Integration of model checking into software development processes
Abstract
Testing has been the dominant method for validation of software systems. As
software systems become complex, conventional testing methods have become inadequate.
Model checking is a powerful formal verification method. It supports
systematic exploration of all states or execution paths of the system being verified.
There are two major challenges in practical and scalable application of model checking
to software systems: (1) the applicability of model checking to software systems
and (2) the intrinsic complexity of model checking.

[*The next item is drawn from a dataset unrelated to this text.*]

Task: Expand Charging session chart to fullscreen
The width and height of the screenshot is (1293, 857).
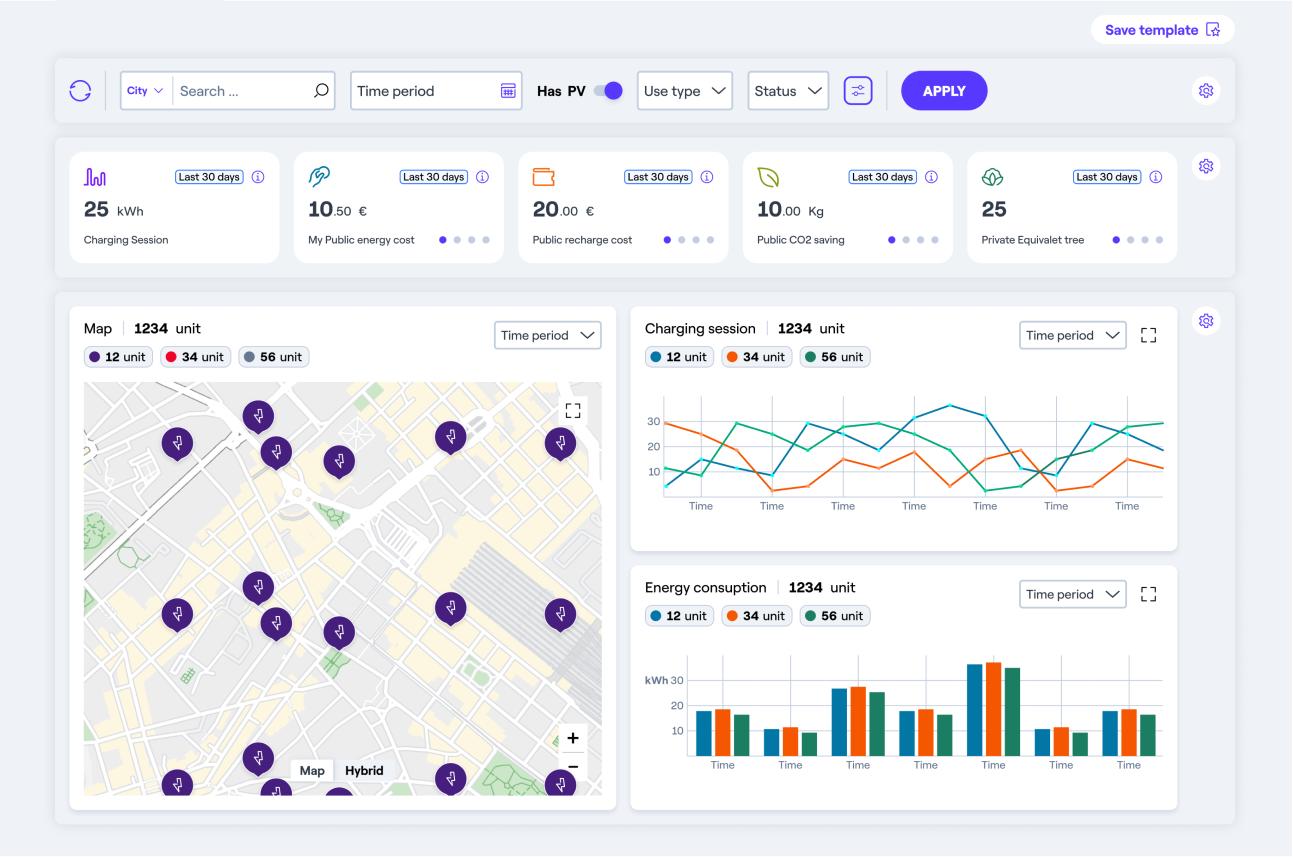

In this dissertation, we have developed a comprehensive approach to integration
of model checking into two emerging software development processes: ModelDriven
Development (MDD) and Component-Based Development (CBD), and a
combination of MDD and CBD. This approach addresses the two major challenges
under the following framework: (1) bridging applicability gaps through automatic
translation of software representations to directly model-checkable formal representations, (2) seamless integration of state space reduction algorithms in the translation
through static analysis, and (3) scaling model checking capability and achieving
state space reduction by systematically exploring compositional structures of
software systems. We have integrated model checking into MDD by applying mature
model checking techniques to industrial design-level software representations
through automatic translation of these representations to the input formal representations
of model checkers. We have developed a translation-based approach to
compositional reasoning of software systems, which simplifies the proof, implementation,
and application of compositional reasoning rules at the software system level by
reusing the proof and implementation of existing compositional reasoning rules for
directly model-checkable formal representations. We have developed an integrated
state space reduction framework which systematically conducts a top-down decomposition
of a large and complex software system into directly model-checkable components
by exploring domain-specific knowledge. We have designed, implemented,
and applied a bottom-up approach to model checking of component-based software
systems, which composes verified systems from verified components and integrates
model checking into CBD. We have further scaled model checking of componentbased
systems by exploring the synergy between MDD and CBD, i.e., specifying
components in executable design languages, and realizing the bottom-up approach
based on model checking of software designs through translation.